Kraft's slowdown was a reminder of the sharp drop in sales that occurred in 2003 when consumers revolted against boosts in cheese prices, allowing store brands to capture market share.
This time the drop isn't as sharp, Deromedi said, adding that profit margins should improve this year.
But he also said the profit margins would not return to the levels seen in 2000.
"This is a different environment," he said.
Deromedi said the first round of cuts saved 12 percent more than estimated. Of the 19 plants closed, eight were in North America. One of those plants was located in Niles, Ill., resulting in the elimination of jobs for 393 people.
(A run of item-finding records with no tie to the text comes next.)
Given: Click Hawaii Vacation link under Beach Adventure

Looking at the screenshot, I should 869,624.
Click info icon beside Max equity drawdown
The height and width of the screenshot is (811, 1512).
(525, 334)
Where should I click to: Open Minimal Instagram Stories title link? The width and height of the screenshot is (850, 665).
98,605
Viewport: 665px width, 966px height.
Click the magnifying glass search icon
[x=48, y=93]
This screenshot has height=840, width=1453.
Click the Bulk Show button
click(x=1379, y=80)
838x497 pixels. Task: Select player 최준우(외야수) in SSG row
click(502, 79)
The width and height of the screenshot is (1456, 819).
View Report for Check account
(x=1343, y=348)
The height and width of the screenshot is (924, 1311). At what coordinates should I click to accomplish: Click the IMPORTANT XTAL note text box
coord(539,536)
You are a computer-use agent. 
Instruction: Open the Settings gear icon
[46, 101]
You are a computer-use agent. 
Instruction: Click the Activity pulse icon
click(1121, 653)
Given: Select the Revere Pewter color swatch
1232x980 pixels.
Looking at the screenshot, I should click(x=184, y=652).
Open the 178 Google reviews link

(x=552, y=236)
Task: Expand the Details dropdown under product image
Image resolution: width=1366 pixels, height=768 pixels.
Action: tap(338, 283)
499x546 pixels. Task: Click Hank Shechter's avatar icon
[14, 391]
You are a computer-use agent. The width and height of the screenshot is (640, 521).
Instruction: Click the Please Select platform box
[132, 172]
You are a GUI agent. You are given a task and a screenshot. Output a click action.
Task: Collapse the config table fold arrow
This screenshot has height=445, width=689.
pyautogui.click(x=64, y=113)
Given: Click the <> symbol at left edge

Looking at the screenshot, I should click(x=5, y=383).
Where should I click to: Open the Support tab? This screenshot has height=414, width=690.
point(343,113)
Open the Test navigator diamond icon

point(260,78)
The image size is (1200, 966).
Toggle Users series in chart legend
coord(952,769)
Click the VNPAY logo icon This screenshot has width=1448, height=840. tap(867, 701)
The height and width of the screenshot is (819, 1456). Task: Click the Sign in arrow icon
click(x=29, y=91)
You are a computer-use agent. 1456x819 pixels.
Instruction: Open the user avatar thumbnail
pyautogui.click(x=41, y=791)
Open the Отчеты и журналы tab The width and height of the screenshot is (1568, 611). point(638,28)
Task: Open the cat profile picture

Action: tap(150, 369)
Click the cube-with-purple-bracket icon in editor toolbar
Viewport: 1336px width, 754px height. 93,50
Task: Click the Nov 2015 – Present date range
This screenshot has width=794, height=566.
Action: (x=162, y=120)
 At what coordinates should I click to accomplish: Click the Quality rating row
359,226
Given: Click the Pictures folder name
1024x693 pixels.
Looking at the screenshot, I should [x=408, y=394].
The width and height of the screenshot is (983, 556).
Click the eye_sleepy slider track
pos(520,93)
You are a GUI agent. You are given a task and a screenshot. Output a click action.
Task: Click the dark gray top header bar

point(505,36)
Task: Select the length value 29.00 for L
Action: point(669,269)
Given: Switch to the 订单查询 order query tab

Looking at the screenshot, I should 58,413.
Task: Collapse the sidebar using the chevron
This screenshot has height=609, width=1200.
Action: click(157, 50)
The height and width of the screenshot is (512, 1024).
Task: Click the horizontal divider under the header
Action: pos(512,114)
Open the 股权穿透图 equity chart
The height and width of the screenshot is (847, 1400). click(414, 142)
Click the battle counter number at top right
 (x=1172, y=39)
In the second round, the company intends to close plants in Broadmeadows, Victoria in Australia and Hoover, Ala., but did not announce the other facilities it plans to close. The planned closures represent 8 percent of the company's work force and 11 percent of its factories. Worldwide, Kraft operates 175 plants, including 77 in North America, and employs 94,500 workers.
In Illinois, the company operates nine plants, including a large Nabisco plant in Naperville. It employs 8,500 workers in the Chicago area, including 1,500 at its headquarters.
In after-hours trading, the company's stock rose 2.3 percent to $30.70. The stock had closed yesterday on the New York Stock Exchange at $30, up 71 cents, or 2.4 percent.
Kraft announced the closures in its fourth-quarter earnings report. It reported yesterday that profit for the fourth quarter ending Dec. 31 rose 23 percent to $773 million, or 46 cents a share, up from $628 million, or 37 cents a share, a year earlier.
Revenue rose to $9.66 billion from $8.78 billion a year ago.
For the year, net income declined 1.2 percent to $2.63 billion, or $1.55 a share, from $2.65 billion, or $1.55 a share. Revenue for the year rose 6 percent to $34.1 billion, from $32.1 billion.
John Schmeltzer writes for the Chicago Tribune.